Les autorités de la République du Congo et de la République démocratique du Congo ont privilégié la voie de l’apaisement après l’incident survenu dans la nuit du 26 au 27 août 2026 à Makotipoko, impliquant des patrouilles fluviales des deux pays.
À l’issue des échanges entre les autorités concernées, un communiqué conjoint a été rendu public ce vendredi à Brazzaville par les ministres des Affaires étrangères des deux pays, Constant Serge Bounda et Thérèse Kayikwamba Wagner.
Les discussions ont permis d’aboutir à des mesures concrètes pour le rapatriement, dans les prochaines heures, des deux ressortissants congolais retenus à la suite de l’incident.
Les deux gouvernements ont exprimé leurs regrets face à cet épisode et réaffirmé leur volonté de préserver les relations de bon voisinage entre Kinshasa et Brazzaville.
Frontière fluviale entre les deux Congo : au-delà de l’incident, l’urgence d’un mécanisme de prévention

Au-delà de l’incident, cette réaction commune traduit la volonté des deux capitales d’éviter une escalade et de privilégier le dialogue, la coordination entre les services concernés et le règlement pacifique des différends, conformément à l’esprit de coopération voulu par les deux chefs d’État.
L’incident survenu ces derniers jours sur la frontière fluviale entre la République du Congo et la République démocratique du Congo mérite mieux qu’une simple polémique sur les réseaux sociaux.
Selon plusieurs témoignages et informations relayés en ligne, des éléments des forces des deux pays auraient été impliqués dans un incident dans la zone de Makotimpoko-Yumbi. Deux agents de la République du Congo auraient notamment été conduits à Yumbi par les forces congolaises de la RDC. Si les images qui circulent interpellent, les circonstances exactes des faits doivent encore être établies par une enquête et des communications officielles.
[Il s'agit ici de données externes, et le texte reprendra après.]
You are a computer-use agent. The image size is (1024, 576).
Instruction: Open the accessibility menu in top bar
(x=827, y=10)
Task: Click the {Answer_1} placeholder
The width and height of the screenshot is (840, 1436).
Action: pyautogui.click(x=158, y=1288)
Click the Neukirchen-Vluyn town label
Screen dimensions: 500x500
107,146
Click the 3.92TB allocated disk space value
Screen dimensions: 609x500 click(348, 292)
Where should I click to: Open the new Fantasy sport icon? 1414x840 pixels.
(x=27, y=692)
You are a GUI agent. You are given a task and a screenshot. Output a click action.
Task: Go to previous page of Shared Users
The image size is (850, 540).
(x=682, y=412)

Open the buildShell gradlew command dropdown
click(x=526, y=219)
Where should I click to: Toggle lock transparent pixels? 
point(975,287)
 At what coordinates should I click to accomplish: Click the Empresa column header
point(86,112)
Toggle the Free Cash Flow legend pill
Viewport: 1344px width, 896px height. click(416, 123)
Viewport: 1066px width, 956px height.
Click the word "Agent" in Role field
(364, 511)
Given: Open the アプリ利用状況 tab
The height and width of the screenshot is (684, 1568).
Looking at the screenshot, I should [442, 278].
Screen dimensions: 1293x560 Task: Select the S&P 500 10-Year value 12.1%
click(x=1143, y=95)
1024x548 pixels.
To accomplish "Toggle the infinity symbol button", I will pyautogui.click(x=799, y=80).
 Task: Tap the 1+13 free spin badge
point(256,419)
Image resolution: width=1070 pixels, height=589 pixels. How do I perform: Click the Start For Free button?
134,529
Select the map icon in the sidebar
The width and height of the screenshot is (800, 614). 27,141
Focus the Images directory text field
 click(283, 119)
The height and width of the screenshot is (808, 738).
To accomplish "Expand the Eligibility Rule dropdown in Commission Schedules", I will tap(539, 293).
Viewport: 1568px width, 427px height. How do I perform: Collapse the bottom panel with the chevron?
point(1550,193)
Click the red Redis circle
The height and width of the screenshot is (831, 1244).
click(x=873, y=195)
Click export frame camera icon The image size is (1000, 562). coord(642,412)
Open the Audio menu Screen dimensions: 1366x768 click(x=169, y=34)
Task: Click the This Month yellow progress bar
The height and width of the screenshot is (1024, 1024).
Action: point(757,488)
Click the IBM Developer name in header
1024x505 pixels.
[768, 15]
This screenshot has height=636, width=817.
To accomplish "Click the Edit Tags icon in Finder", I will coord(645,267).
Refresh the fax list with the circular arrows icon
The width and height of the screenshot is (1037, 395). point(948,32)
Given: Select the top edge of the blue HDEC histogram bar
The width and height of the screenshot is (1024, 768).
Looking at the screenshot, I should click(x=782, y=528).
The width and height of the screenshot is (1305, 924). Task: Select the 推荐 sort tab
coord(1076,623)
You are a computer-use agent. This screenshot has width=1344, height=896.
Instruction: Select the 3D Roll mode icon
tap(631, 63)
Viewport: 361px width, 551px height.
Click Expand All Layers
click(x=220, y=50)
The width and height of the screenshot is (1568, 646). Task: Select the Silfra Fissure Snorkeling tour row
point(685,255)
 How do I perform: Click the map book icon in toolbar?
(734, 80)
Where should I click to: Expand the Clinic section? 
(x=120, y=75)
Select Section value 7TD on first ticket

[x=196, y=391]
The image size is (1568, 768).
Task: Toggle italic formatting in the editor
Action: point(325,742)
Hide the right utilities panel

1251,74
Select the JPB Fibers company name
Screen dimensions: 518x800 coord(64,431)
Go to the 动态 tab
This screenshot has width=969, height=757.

Au-delà des responsabilités individuelles, cet épisode met en lumière la fragilité de la gestion de la frontière fluviale entre les deux États.
Le fleuve Congo est à la fois une frontière internationale, une voie de navigation, un espace de pêche et un lieu de circulation quotidien pour les populations riveraines. Cette superposition des usages peut favoriser les malentendus lorsque les mécanismes de coordination entre les forces chargées de la surveillance restent insuffisants.
L’enjeu est donc désormais d’éviter l’escalade. Kinshasa et Brazzaville doivent établir les faits, déterminer les responsabilités et garantir les droits des agents concernés, tout en empêchant que l’incident ne soit transformé en confrontation entre les deux opinions publiques.
Cette situation devrait surtout servir d’avertissement. La mise en place de patrouilles coordonnées, de canaux de communication directs entre les forces fluviales et d’un mécanisme rapide de règlement des incidents permettrait de prévenir de nouveaux affrontements.

La question ne devrait donc pas être uniquement de savoir qui a commencé, mais surtout de comprendre pourquoi un incident local a pu prendre une dimension impliquant les forces de deux États.
Entre la RDC et la République du Congo, le fleuve Congo doit rester un espace de coopération et non devenir une nouvelle source de tensions diplomatiques.